I hope the chances are low.
When maintaining code, I have to be aware of what all the operations do under all the pragmas in scope. Which is already complicated enough when dealing with nested scopes that have use bytes; and no bytes; in effect.
And then we strict, warnings, utf8 (and no, utf8 is not the opposite of "bytes", that would be too easy), use 5.010 and other versions. Oh, and can you remember which version enables strict by default? was it 5.12 or 5.14? Do you even remember where that is documented?
The proliferation of catch-all(-ish) pragmas like common::sense and Modern::Perl don't help at all, because none of them is a de-facto standard, so you have to remember (or read up) about each that you encounter in foreign code.
Long rant, short summary: The need for pragmas is an indication of design smell.
If we want to make Perl 5 actually simpler in the long run -- and I do think that's a worthy goal --, we shouldn't make it more complicated in the process.
So rather deprecate stuff (with long enough deprecation periods to give even slow-moving companies the chance to crawl along) than layer more complexity on top of it.

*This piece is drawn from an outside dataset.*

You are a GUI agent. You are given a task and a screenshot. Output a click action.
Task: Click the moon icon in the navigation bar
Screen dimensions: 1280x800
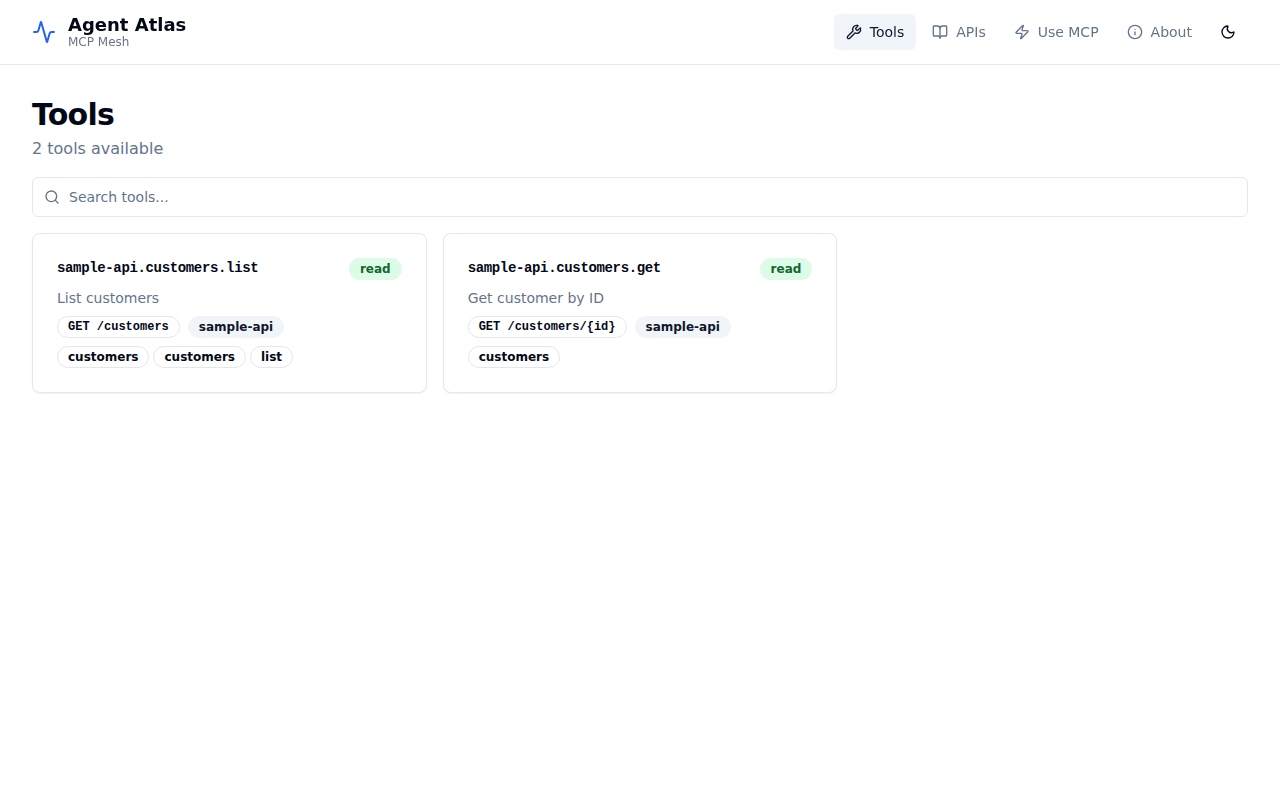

A finishing thought: I never had a bug in my code from 'z' incrementing to 'aa', and I've never seen a SoPW here at the monastery where that behavior caused a bug. A much more worthy target for deprecation would be this one here:
That is, an empty regex matching the same as the previous match (instead of disallowing it, or matching the empty string), which is especially annoying if it's not obvious that $re is empty.
Update: Ok, I couldn't resist: Making Perl 5 simpler, more transparent and generally more modern requires boldness and breaking backwards compatibility. Since the Perl 5 community strongly values backwards compatibility, Perl 6 was created to take this pain off of Perl 5. These days, most Perl 5 hackers have lost faith in Perl 6 (for which I can't blame them), but if they do want a modern Perl, they will have to face at least some of the pain they were trying to avoid 13 years ago. There is no easy path that leads both to evolution and backwards compatibility, and missing out on either of those two will cause pain.